なぜ蜀はいままでみつぎものが無かったのか?と曹操が尋ねると、遠いし盗賊とかいるから無理でしたと張松は答えた。すると曹操は統治力が無いのだと馬鹿にされたと感じ、怒って帰ってしまった。張松がまじかよあれぐらいで怒るのかよしょーもな・・とつぶやくと、横にいた役人の楊修がそれは聞き捨てならないと曹操の偉大さをせつせつと述べた。しかし張松の食いつきが悪いので、楊修は曹操が書いた兵法書「孟徳新書」を誇らしげにみせた。すると張松はこれと似たのおれ知ってるし、蜀では子供でも知っている程度の内容だと言い放った。楊修は信じられないからじゃあ暗唱とかできるんですかと言うと、張松は全編をあっさりと暗唱してしまった。その報告を受けた曹操は真っ赤になり、威厳を示そうと自分の強力な軍勢を張松に見せつけた。しかし張松はひるむどころか軍隊使わないと統治できないんすか?というかわりと何度も負けてますよね?赤壁とかwwなどとからかう始末で曹操はついに激怒。即刻死刑にしろと命じたが楊修の「事情を知らないものが聞けばみつぎものに不満を持って他国の使者を斬ったなどと誤解される」との進言を聞き入れ、百叩きに減刑した。
張松は主君の劉璋ではこの時代生き残ることはできないと考え、かわりに国を守ってくれる強いリーダーを求めていた。ところが曹操が期待とはちがって高圧的だったので、ついむっとして無礼な態度でやりかえしてしまったのである。

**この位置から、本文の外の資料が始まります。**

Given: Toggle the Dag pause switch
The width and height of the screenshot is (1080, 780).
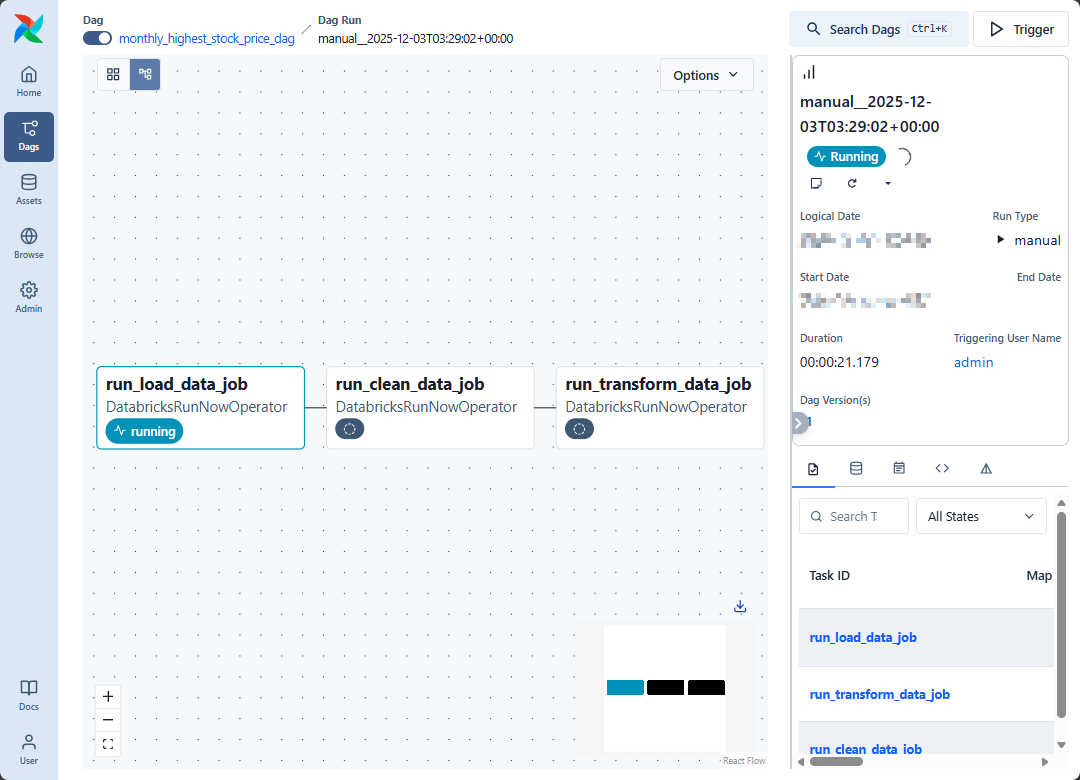Looking at the screenshot, I should tap(97, 38).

といって手ぶらでは帰れないので仕方なく世間的にも評判の良い荊州劉備を訪れると、客として歓迎されとても丁寧にもてなされた。曹操の態度との違いに感激した張松は蜀の地図を差し出し、援軍ついでにぜひ蜀を乗っ取ってくださいと告げて蜀へと帰って行った。これによって劉備は蜀にようやく国を持つことになるのだが、一方の張松はその蜀侵攻のさなか劉備と通じていることが兄によって露見し蜀の建国をみることなく死罪となった。


頭の回転が速い人は文章などを読んでも2文字目ぐらいでその内容を先読みし、2行目あたりではもう文全体の主旨を予測して読み取り終わっている。それは頭の性能だけでなく、同じような展開の文章を知識として持っているから、それをすばやく参照することによって先を読んでいるのだと思われる。また、知識の豊富な人は、なまじ豊富なアーカイブを持っているがために、そこに登録されていない未知の存在を認識できないことがある。曹操張松の面白い顔や都から遠いところから来た田舎者などというデータに惑わされて相手を侮り、蜀を譲り受ける機会をみすみす逃してしまったのだ。張松曹操のように態度によって損をするのは自己責任だけど、態度が悪いからといってその人が敵とは限らない。